OBJECTIVE 1: Rewrite the stretch of the garden calendar from "Beds of Tulip" through "be lost now.", putting "Hyacinth" in place of "Tulip".
OBJECTIVE 2: Extend the monthly garden calendar by writing the passage that would follow its final sentence.

ARTICLE:
··········

The Vegetable seeds to be sown this month are few, and although success depends on the character of the season, it is advisable to risk, on dry soil, a small breadth of a hardy Pea such as Sutton’s Bountiful, and a few rows of Broad Bean.

Where ample warmth can be depended on, sow Cucumber for first crop in houses or pits : the plants must be kept near the glass to ensure sufficient light. Melon can be started also, but there is a risk of the fruit being deficient in flavour, and unless the appliances are reliable it is wise to wait till after Christmas. Mustard and Cress must be sown weekly. Should Lettuce run short, sow in boxes and cut the young plant in the same way as Mustard. Sow Carrot in a frame, and repeat the sowing every three or four weeks until February. Sow Cucumber again.

Before inclement weather sets in, it is advisable to lay the heads of Broccoli towards the north and to remove Cauliflowers to frames. Lift Mint and Tarragon for forcing indoors or in frames. Preserve Celery from frost.

Continue to make up Mushroom beds at intervals. In the same house Sea Kale can be forced.

Dig Jerusalem Artichokes as required. Protect Globe Artichokes. Clear and manure Asparagus if omitted last month. Take up and store Horse-radish. Lift Scorzonera and Salsify and store in sand.

The work among Flowers is of a routine character ; watering, cleansing from insect pests, and keeping the glass clean to admit all the light possible, are tasks that scarcely need to be enforced. Potting on, in most cases, must be deferred till the new year. Various plants may now be introduced into forcing heat.

Beds of Tulip bulbs are generally planted in the early part of this month. If from any cause there has been delay in planting other bulbs, no time must be lost now.

More retarded crowns of Lily of the Valley should be placed in heat ; also Deutzias, Lilacs, Spiraeas, Azalea mollis, and other forcing plants. Pot Lilium lancifolium.

··········

INFORMATION PROVIDED:
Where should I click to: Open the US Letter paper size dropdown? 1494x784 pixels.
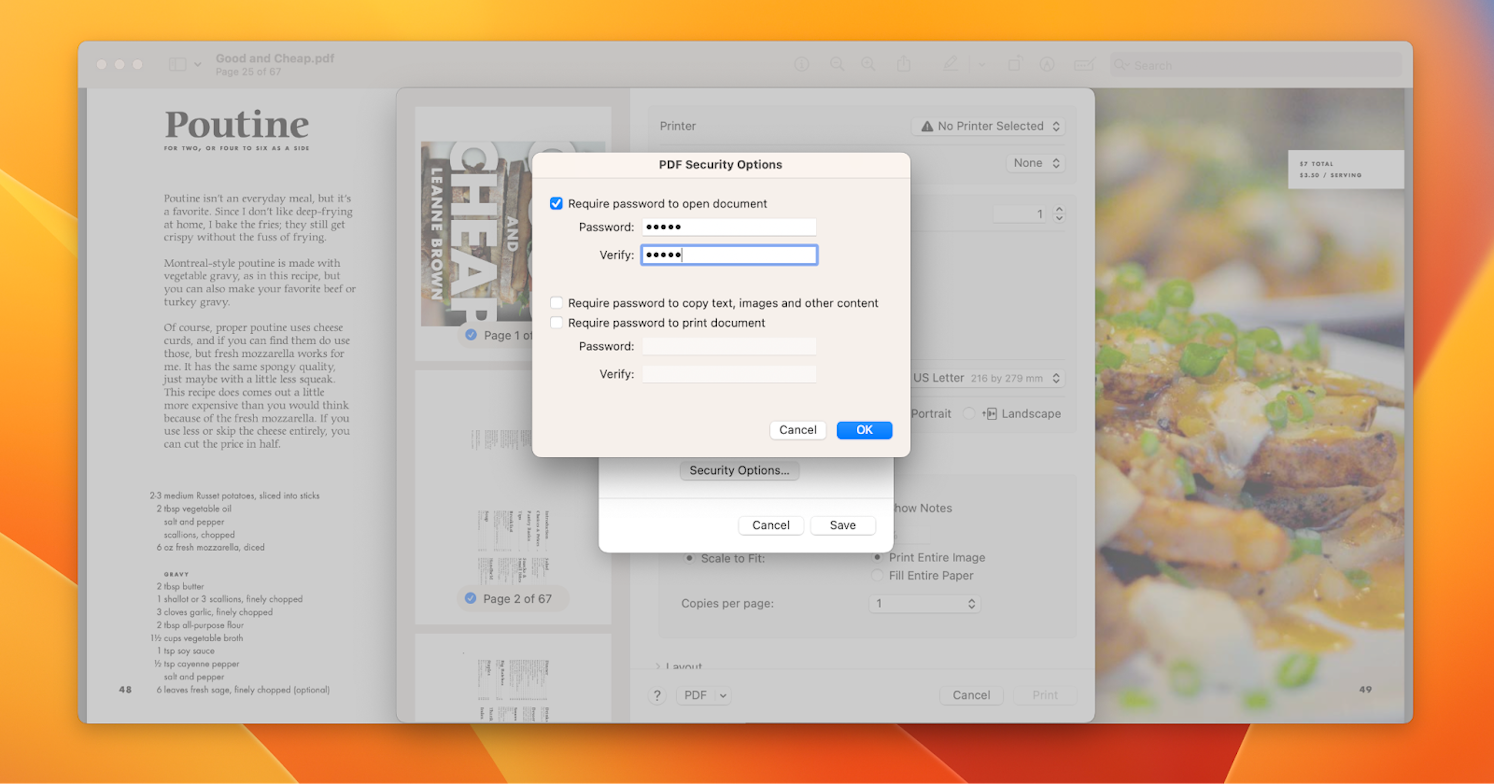[988, 377]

··········

WRITTEN RESPONSE 1:
Beds of Hyacinth bulbs are generally planted in the early part of this month. If from any cause there has been delay in planting other bulbs, no time must be lost now.

WRITTEN RESPONSE 2:
When Achimenes, Begonias, Gesneras, and Gloxinias are properly dried off the tubers should be cleaned and carefully stored.

Those who have not previously sown Cyclamen should not fail to get seed in now. The prudent gardener will not rely on a single sowing for a display of this attractive winter flower.

Irregularities in lawns should receive attention, and grass which needs top-dressing may be covered with a thin layer of finely sifted leaf-soil or decayed stable manure.

MONTHLY NOTES

1.    Salmon fishing with rod and line ends.
2.    Fox hunting begins. Ordinary day of election of Borough and County Councillors. Holiday on Stock Exchange. Full Moon, 11.49 p.m.
7.    Transit of the planet Mercury across the Sun’s disc, visible at Greenwich.
9.    Lord Mayor’s Day. Mayors and Aldermen of Boroughs to be elected.
10.    Last quarter, 11.37 p.m.
11.    Half-Quarter Day. Martinmas.
12.    County Sheriffs for next year nominated.
17.    New Moon, 4.2 p.m.
24.    Old Martinmas Day. First Quarter, 1.39 p.m.
29.    Advent Sunday.
30.    St. Andrew’s Day. Tweed rod fishing ends.

Barometer, 20.756 in.            Temperature, 43.5 deg. Fahr.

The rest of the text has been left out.